How Indigenous creators are decolonizing the fantasy genre in books, games and more
CBC
Fantasy literature is a much wider and diverse genre than some people may realize — and Melissa Blair says you can find many works with anti-colonial narratives and stories that focus on Indigenous or Indigenous-inspired characters.
But in the romance-fantasy subgenre, which has grown in popularity in part thanks to communities on social media like TikTok, the Anishinaabe-kwe writer found that most stories still centred on European-inspired conquerors or the descendants of rulers who had conquered others' lands.
"Indigenous characters were always an afterthought or very rarely mentioned. And if they were, it was always ornamental and they were never a side character, let alone a main character," Blair, who splits her time between Treaty 9 in Northern Ontario and Ottawa, told Unreserved's Rosanna Deerchild.
So she set out to write her own "romantasy" book, A Broken Blade, which draws on her own life experiences as a queer Indigenous woman. The book was a success when it launched in 2022, kicking off what has become a multipart series called The Halfling Saga.
Blair isn't the only one turning the fantasy genre and other historically nerdy spaces on their heads. From novels to comic books to board games, Indigenous creators are bringing their own spin to creative spaces that also navigate the complexities of reflecting Indigenous trauma without becoming exploitative — and even setting the table for stories about joy and optimism.
The Halfling Saga stars a character named Keera, who is a halfling, a label in Blair's world for a half-mortal, and half-elf. Two societies of magical beings, the elves and faes, have been subjugated by a kingdom of mortals. As a halfling, Keera has a foot in each world, but is still counted among the king's wards, a step below citizenhood.
"The books are her journey from leaving that role behind and fully rebelling against the crown while making connections with her true kin that are still living in the fae-land. And you see her deal with that guilt and deal with that trauma, but also grow and heal and find a community throughout all four books," said Blair.
Colonial trauma is felt differently among Indigenous people who lived under colonialism and their descendants, so Blair wanted to explore as many of those ways as possible through several characters and communities in her books.
Some, she said, felt "a loss of bloodline, like not even knowing who your parents are" — something she says Indigenous people often experience but is not often explored.

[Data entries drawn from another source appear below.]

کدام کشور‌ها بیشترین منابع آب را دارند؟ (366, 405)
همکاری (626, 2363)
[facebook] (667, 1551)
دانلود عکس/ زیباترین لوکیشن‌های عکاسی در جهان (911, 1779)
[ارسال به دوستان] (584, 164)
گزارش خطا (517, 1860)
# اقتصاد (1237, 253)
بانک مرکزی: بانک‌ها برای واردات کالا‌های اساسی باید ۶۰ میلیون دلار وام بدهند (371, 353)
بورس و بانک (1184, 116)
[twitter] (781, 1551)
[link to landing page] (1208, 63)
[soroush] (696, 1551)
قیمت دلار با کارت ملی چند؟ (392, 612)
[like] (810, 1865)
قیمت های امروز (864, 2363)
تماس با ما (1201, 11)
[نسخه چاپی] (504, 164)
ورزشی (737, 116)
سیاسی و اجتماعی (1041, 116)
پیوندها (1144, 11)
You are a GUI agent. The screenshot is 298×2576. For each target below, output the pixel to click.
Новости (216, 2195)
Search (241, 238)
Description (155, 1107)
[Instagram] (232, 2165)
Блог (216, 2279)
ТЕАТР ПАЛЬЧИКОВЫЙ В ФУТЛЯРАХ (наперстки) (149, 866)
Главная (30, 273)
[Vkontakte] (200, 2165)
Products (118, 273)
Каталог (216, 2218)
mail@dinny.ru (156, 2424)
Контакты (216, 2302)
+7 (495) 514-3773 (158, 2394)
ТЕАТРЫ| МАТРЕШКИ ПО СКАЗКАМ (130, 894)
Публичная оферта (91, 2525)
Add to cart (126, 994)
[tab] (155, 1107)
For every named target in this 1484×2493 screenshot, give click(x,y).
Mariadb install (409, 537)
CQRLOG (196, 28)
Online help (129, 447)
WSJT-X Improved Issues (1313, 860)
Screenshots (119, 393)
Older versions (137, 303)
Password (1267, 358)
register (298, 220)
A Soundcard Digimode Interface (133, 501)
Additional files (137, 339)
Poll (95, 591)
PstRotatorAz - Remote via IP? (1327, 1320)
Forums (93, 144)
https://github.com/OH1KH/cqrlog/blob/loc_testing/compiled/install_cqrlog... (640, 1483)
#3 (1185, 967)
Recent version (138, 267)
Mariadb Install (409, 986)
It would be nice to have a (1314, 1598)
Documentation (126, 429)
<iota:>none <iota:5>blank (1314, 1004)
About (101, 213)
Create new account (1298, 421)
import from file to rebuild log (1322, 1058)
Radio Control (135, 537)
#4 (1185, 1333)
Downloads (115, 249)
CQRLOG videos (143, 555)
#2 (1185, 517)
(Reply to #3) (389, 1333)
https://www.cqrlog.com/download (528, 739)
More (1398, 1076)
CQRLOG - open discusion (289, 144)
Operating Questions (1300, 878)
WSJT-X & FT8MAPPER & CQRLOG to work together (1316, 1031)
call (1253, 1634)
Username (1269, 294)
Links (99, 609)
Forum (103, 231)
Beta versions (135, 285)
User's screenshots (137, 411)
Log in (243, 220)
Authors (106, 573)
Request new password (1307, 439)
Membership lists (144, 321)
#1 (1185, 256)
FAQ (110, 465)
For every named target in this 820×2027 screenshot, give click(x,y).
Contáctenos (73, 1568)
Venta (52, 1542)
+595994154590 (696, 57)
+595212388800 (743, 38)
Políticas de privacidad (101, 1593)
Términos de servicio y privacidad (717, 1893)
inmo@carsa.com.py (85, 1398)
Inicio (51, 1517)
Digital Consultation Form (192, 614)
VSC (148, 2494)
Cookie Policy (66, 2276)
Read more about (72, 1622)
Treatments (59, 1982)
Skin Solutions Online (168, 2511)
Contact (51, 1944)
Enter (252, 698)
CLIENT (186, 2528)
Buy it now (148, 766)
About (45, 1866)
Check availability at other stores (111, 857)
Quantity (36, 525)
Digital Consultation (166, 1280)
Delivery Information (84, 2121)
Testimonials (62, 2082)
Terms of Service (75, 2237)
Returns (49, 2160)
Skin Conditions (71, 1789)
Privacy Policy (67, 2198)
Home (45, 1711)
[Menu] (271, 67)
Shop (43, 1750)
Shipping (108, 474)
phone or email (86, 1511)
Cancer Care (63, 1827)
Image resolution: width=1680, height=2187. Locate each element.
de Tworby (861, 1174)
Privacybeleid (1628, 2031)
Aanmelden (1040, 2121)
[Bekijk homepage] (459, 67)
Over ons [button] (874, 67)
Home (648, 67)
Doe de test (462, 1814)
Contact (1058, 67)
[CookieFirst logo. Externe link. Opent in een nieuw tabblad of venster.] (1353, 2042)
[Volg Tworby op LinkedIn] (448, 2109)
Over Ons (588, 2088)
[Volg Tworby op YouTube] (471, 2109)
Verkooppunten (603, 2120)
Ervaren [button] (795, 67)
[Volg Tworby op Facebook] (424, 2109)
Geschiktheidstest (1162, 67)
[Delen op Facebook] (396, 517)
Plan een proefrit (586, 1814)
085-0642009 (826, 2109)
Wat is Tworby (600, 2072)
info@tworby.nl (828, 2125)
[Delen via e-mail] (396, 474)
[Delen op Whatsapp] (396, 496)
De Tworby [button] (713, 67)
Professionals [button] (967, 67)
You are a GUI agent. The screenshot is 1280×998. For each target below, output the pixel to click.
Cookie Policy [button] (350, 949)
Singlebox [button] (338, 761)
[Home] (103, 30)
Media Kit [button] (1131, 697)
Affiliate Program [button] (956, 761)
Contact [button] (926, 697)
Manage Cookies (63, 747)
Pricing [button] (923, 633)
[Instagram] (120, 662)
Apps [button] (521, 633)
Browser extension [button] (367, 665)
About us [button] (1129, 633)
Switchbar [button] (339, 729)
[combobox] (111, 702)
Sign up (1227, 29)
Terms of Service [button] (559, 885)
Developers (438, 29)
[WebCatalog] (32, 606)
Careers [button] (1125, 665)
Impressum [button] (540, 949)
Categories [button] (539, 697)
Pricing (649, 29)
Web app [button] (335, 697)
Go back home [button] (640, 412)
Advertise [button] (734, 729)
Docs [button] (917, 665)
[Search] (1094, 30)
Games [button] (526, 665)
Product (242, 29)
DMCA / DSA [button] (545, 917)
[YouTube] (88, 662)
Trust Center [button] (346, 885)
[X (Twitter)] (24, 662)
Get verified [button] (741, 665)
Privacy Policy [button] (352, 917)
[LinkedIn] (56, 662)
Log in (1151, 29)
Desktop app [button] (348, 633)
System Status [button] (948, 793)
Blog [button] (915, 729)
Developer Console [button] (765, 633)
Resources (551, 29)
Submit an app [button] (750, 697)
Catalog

Much of The Halfling Saga is about Keera navigating these kinds of dilemmas — and Blair resolved to make it a key element of her narratives, rather than a momentary obstacle as she says it often appears in other fantastical stories.
When Connor Alexander set out to create a game, he wanted players to be able to craft stories about Indigenous characters without the constant weight of colonial trauma.
"I don't want Natives to have to face the stuff that we're always having to face every day with residential schools and missing and murdered Indigenous women. I don't want that to be part of my game," said Alexander, who is a citizen of the Cherokee Nation of Oklahoma.
With that in mind, he created Coyote & Crow, a pen-and-paper role-playing game inspired by games like Dungeons & Dragons he played as a kid. It's set in an alternate future North America where colonization never happened.
"Thankfully I have a big, long history and love of science fiction, and so an alternate timeline was an easy one for me to jump into," he said.